Pembukaan penyeberangan sama sekali tidak ada hubungannya dengan aspek ekonomi atau kemanusiaan atau perbaikan kondisi kehidupan masyarakat, seperti yang dinyatakan dalam pernyataan tersebut. Ini adalah hal terakhir yang dipikirkan oleh para konspirator. Sungguh, persoalannya murni bersifat politis, yaitu membuat kaum revolusioner tunduk pada solusi penyerahan melalui permainan politik setelah kegagalan pertempuran militer, selain itu membuka penyeberangan sama artinya dengan melegitimasi rezim dan memberikan nafas kehidupan kepada rezim, serta ekonominya yang sedang runtuh.

Merupakan hal yang wajar jika dalam keadaan perang tidak ada hubungan ekonomi antar pihak-pihak yang bertikai.

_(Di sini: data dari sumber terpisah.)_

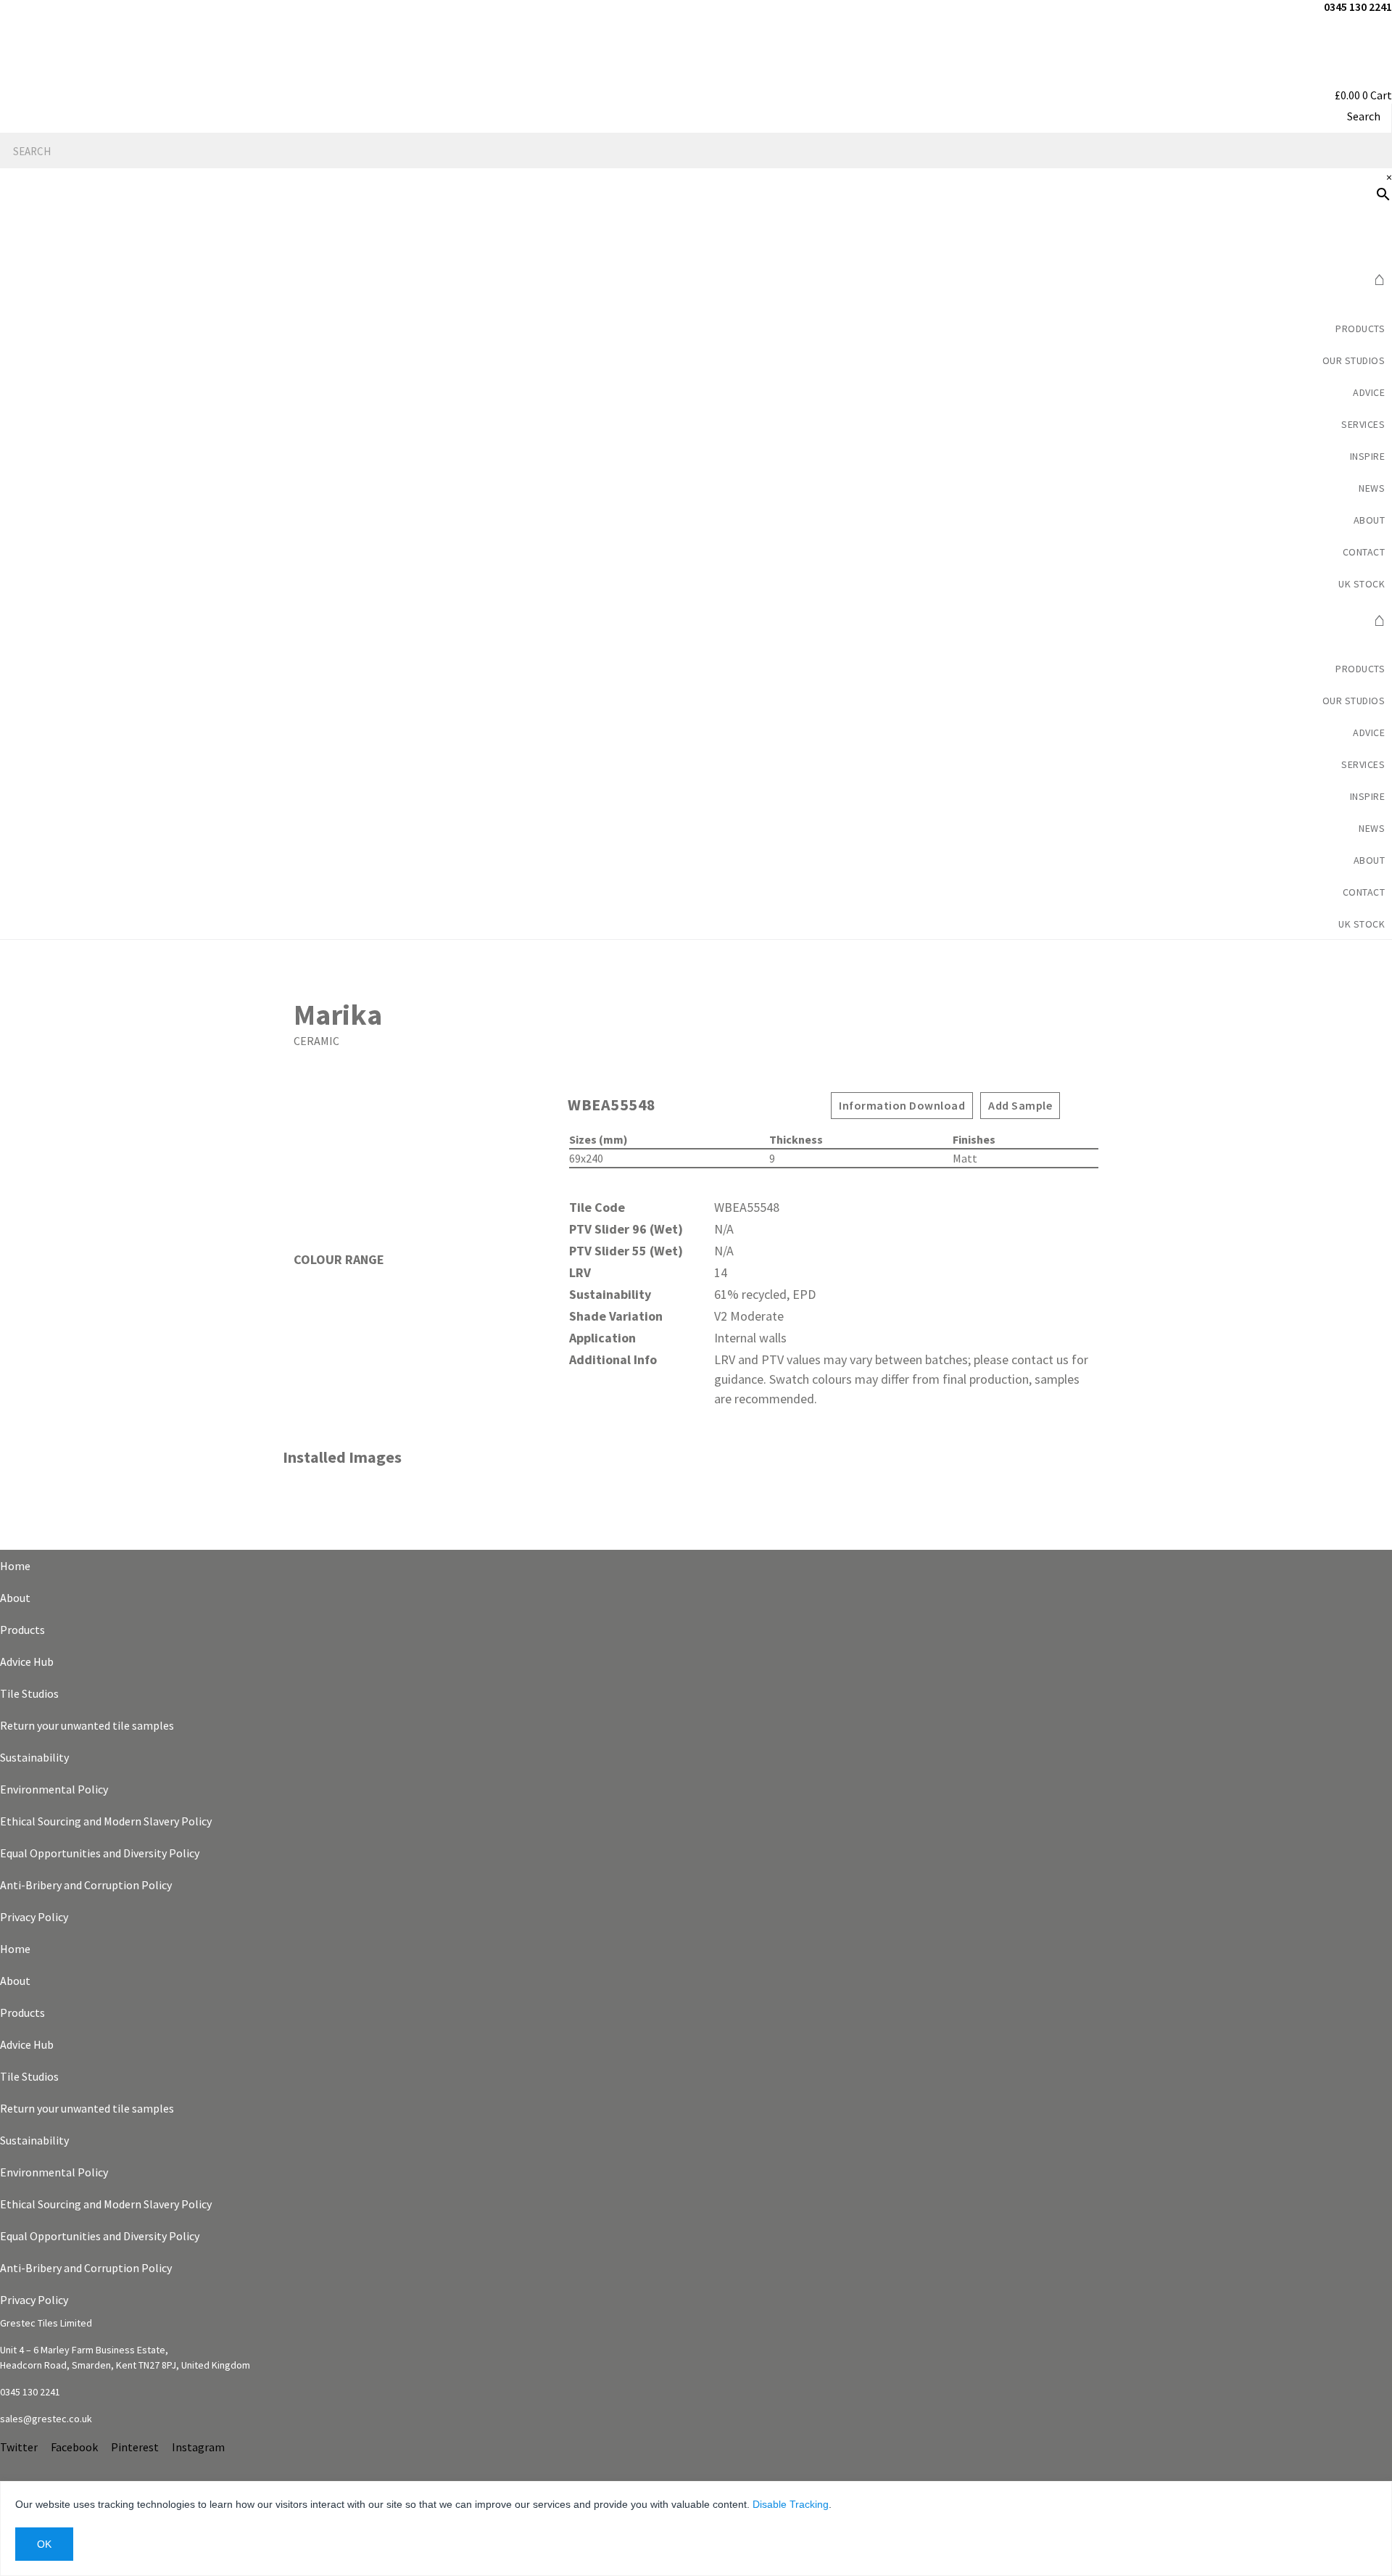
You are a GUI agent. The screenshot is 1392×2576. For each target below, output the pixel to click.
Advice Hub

Tidak ada pertemuan antara yang benar dan yang salah, dan tidak ada pertemuan di tengah jalan. Setengah revolusi berakibat fatal dan setengah solusi ditolak. Revolusi kami adalah revolusi yang berideologi, bukan tuntutan untuk memperbaiki kondisi perbudakan. Kami telah membakar semua perahu dan sekarang menantikan solusi radikal yang akan memberikan imbalan atas pengorbanan yang telah dilakukan.

Sekadar duduk di meja perundingan dengan rezim tirani pada awal revolusi adalah sebuah kejahatan yang mengungkap pelakunya secara terbuka dan menganggapnya sebagai pengkhianat terhadap revolusi, agama, dan darah syuhada. Jadi apa yang berubah?!

Pemerintahan sementara (pemerintahan boneka) memiliki pernyataan yang kontradiktif. Setelah pembukaan penyeberangan, menurut Menteri Perekonomian pada tahun 2021, adalah “Kejahatan yang pelakunya harus dihukum,” dan pada tahun 2024 menjadi kepentingan “ekonomi dan kemanusiaan.”

Dapatkah orang-orang seperti ini dipercaya untuk memegang revolusi, agama, tanah dan kehormatan?! Bukankah Menteri Keuangan dan Ekonomi di Pemerintahan Sementara (pemerintahan boneka) Suriah, Dr. Abdul Hakim Al-Masry, sudah memperingatkan bahaya pembukaan perlintasan perbatasan dengan rezim kriminal di tahun 2021?!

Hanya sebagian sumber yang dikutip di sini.